• _Exercise goal_
When the records are reproduced, each one must match exactly, and no picture may be kept.

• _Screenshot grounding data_

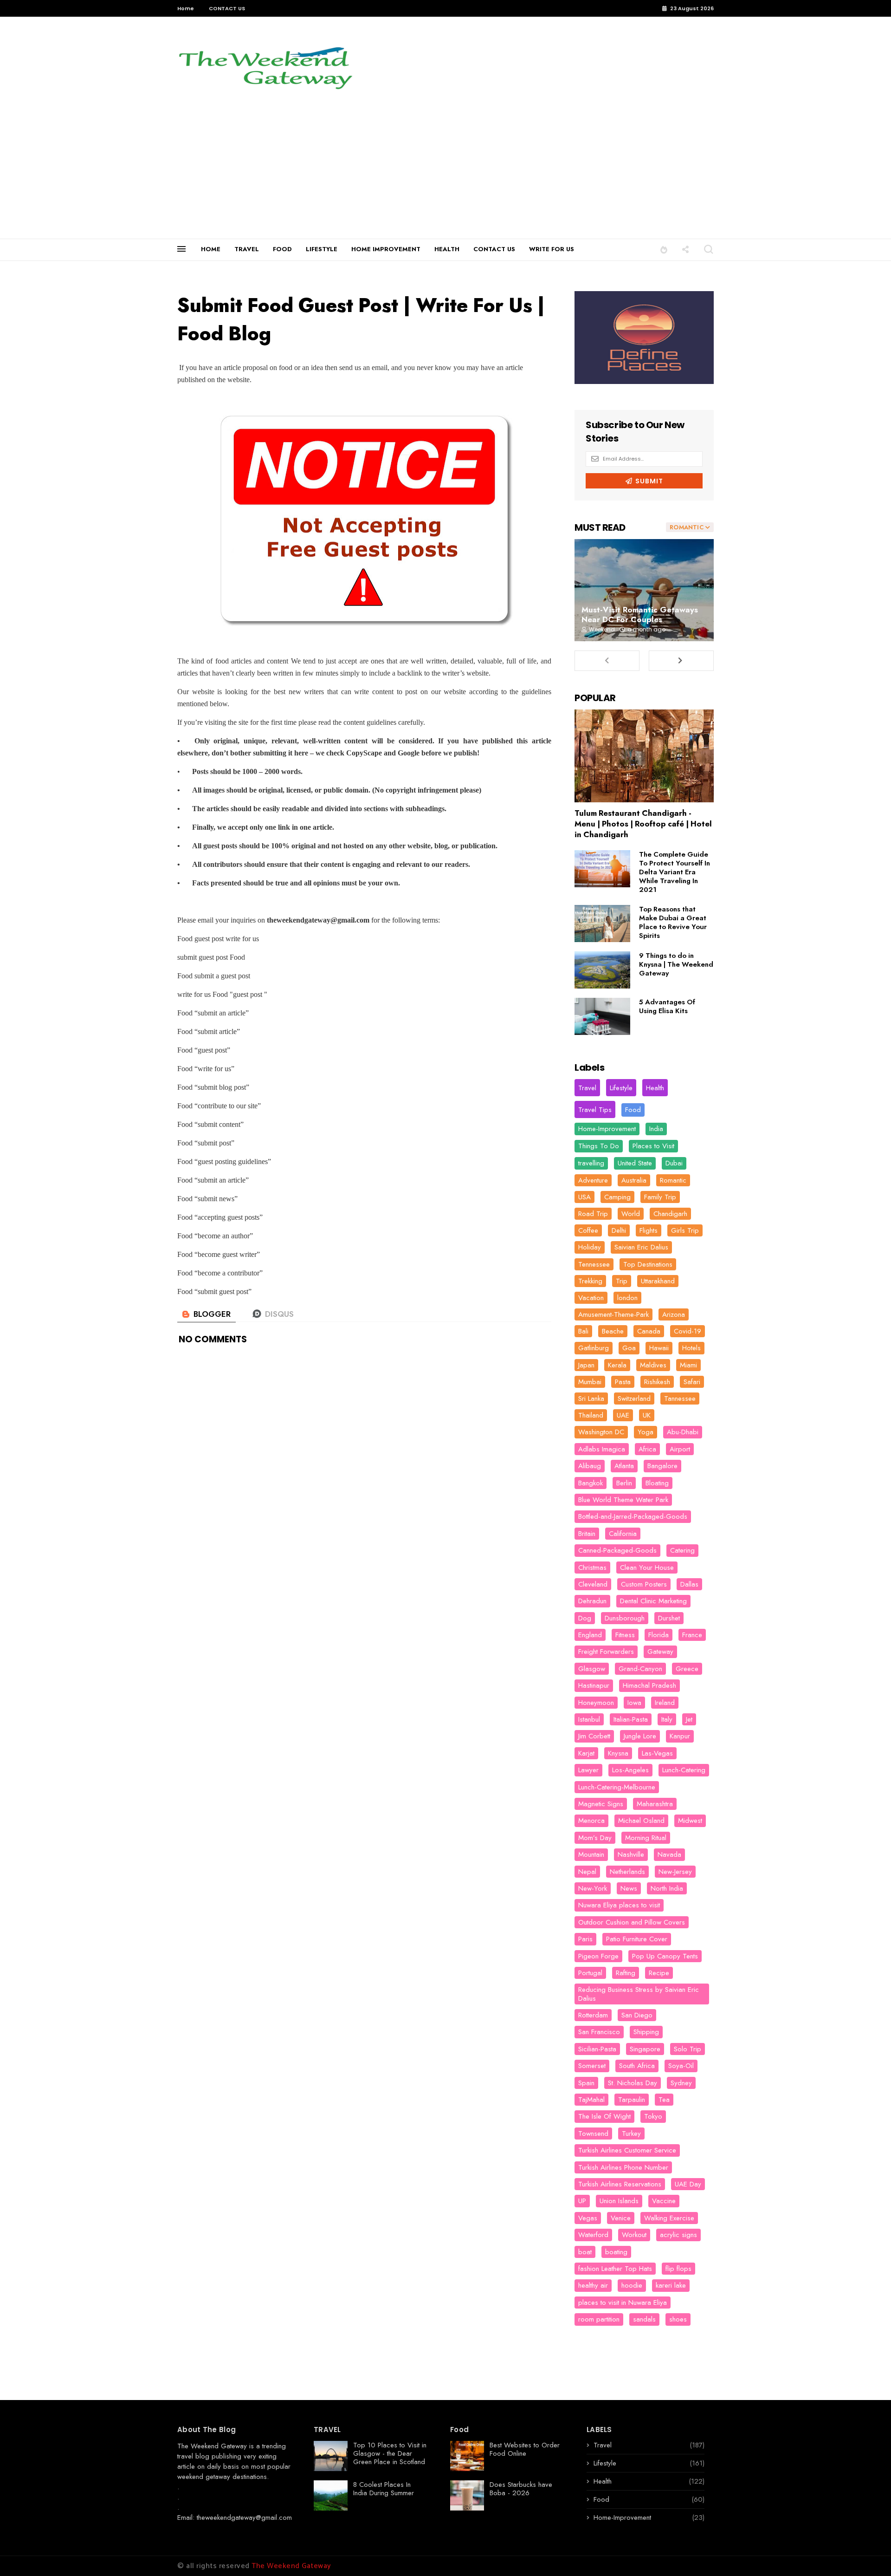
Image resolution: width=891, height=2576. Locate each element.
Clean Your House (647, 1567)
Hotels (691, 1348)
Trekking (590, 1281)
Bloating (657, 1483)
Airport (680, 1449)
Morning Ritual (645, 1838)
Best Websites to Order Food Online (525, 2449)
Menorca (591, 1820)
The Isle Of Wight (604, 2116)
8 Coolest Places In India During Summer (383, 2488)
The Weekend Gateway (212, 2446)
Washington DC (601, 1432)
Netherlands (627, 1872)
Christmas (592, 1567)
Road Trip (593, 1214)
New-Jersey (675, 1872)
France (692, 1635)
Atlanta (624, 1466)
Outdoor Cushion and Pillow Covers (631, 1922)
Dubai (674, 1163)
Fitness (625, 1635)
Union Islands (619, 2201)
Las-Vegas (657, 1753)
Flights (648, 1230)
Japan (586, 1365)
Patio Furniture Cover (636, 1939)
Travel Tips (595, 1110)
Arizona (673, 1314)
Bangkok (590, 1483)
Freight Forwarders (606, 1651)
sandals (644, 2319)
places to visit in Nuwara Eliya (622, 2302)
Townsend (593, 2133)
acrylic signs (678, 2235)
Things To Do (598, 1146)
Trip (621, 1281)
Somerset (592, 2066)
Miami (688, 1365)
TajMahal (591, 2100)
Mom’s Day (595, 1838)
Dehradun (592, 1601)
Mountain (591, 1854)
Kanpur (680, 1736)
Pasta (623, 1382)
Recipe (659, 1973)
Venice (621, 2218)
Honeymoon (596, 1703)
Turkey (631, 2133)
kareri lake (671, 2285)
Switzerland (634, 1398)
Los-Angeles (630, 1770)
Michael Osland (641, 1820)
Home (185, 8)
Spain (586, 2083)
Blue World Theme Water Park (623, 1500)
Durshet (669, 1618)
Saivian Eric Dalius (641, 1247)
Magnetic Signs (600, 1804)
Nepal (587, 1872)
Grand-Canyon (640, 1669)
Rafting (625, 1973)
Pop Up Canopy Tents (665, 1956)
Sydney (681, 2083)
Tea (664, 2100)
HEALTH (446, 249)
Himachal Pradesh (649, 1685)
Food (633, 1110)
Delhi (619, 1230)
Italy (666, 1719)
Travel (587, 1088)
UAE (623, 1415)
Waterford (593, 2235)
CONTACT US (227, 8)
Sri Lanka (591, 1398)
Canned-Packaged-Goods (617, 1550)
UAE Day (688, 2184)
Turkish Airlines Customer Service (627, 2150)
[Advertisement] (445, 169)
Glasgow (591, 1669)
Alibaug (589, 1466)
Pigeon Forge (598, 1956)
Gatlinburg (593, 1348)
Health (655, 1088)
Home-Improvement (607, 1129)
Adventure (593, 1180)
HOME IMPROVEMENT (385, 249)
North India (667, 1888)
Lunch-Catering (683, 1770)
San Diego (636, 2015)
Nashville (631, 1854)
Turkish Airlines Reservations (619, 2184)
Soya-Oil (681, 2066)
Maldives (653, 1365)
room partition (599, 2319)
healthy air (593, 2285)
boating (616, 2252)
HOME (210, 249)
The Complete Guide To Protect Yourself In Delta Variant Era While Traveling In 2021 (674, 872)
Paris (585, 1939)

• _Answer area_
Image resolution: width=891, height=2576. Locate each element.
Clean Your House (647, 1567)
Hotels (691, 1348)
Trekking (590, 1281)
Bloating (657, 1483)
Airport (680, 1449)
Morning Ritual (645, 1838)
Best Websites to Order Food Online (525, 2449)
Menorca (591, 1820)
The Isle Of Wight (604, 2116)
8 Coolest Places In India During Summer (383, 2488)
The Weekend Gateway (212, 2446)
Washington DC (601, 1432)
Netherlands (627, 1872)
Christmas (592, 1567)
Road Trip (593, 1214)
New-Jersey (675, 1872)
France (692, 1635)
Atlanta (624, 1466)
Outdoor Cushion and Pillow Covers (631, 1922)
Dubai (674, 1163)
Fitness (625, 1635)
Union Islands (619, 2201)
Las-Vegas (657, 1753)
Flights (648, 1230)
Japan (586, 1365)
Patio Furniture Cover (636, 1939)
Travel Tips (595, 1110)
Arizona (673, 1314)
Bangkok (590, 1483)
Freight Forwarders (606, 1651)
sandals (644, 2319)
places to visit in Nuwara Eliya (622, 2302)
Townsend (593, 2133)
acrylic signs (678, 2235)
Things To Do (598, 1146)
Trip (621, 1281)
Somerset (592, 2066)
Miami (688, 1365)
TajMahal (591, 2100)
Mom’s Day (595, 1838)
Dehradun (592, 1601)
Mountain (591, 1854)
Kanpur (680, 1736)
Pasta (623, 1382)
Recipe (659, 1973)
Venice (621, 2218)
Honeymoon (596, 1703)
Turkey (631, 2133)
kareri lake (671, 2285)
Switzerland (634, 1398)
Los-Angeles (630, 1770)
Michael Osland (641, 1820)
Home (185, 8)
Spain (586, 2083)
Blue World Theme Water Park (623, 1500)
Durshet (669, 1618)
Saivian Eric Dalius (641, 1247)
Magnetic Signs (600, 1804)
Nepal (587, 1872)
Grand-Canyon (640, 1669)
Rafting (625, 1973)
Pop Up Canopy Tents (665, 1956)
Sydney (681, 2083)
Tea (664, 2100)
HEALTH (446, 249)
Himachal Pradesh (649, 1685)
Food (633, 1110)
Delhi (619, 1230)
Italy (666, 1719)
Travel (587, 1088)
UAE (623, 1415)
Waterford (593, 2235)
CONTACT US (227, 8)
Sri Lanka (591, 1398)
Canned-Packaged-Goods (617, 1550)
UAE Day (688, 2184)
Turkish Airlines Customer Service (627, 2150)
[Advertisement] (445, 169)
Glasgow (591, 1669)
Alibaug (589, 1466)
Pigeon Forge (598, 1956)
Gatlinburg (593, 1348)
Health (655, 1088)
Home-Improvement (607, 1129)
Adventure (593, 1180)
HOME IMPROVEMENT (385, 249)
North India (667, 1888)
Lunch-Catering (683, 1770)
San Diego (636, 2015)
Nashville (631, 1854)
Turkish Airlines Reservations (619, 2184)
Soya-Oil (681, 2066)
Maldives (653, 1365)
room partition (599, 2319)
healthy air (593, 2285)
boating (616, 2252)
HOME (210, 249)
The Complete Guide To Protect Yourself In Delta Variant Era While Traveling In 2021 (674, 872)
Paris (585, 1939)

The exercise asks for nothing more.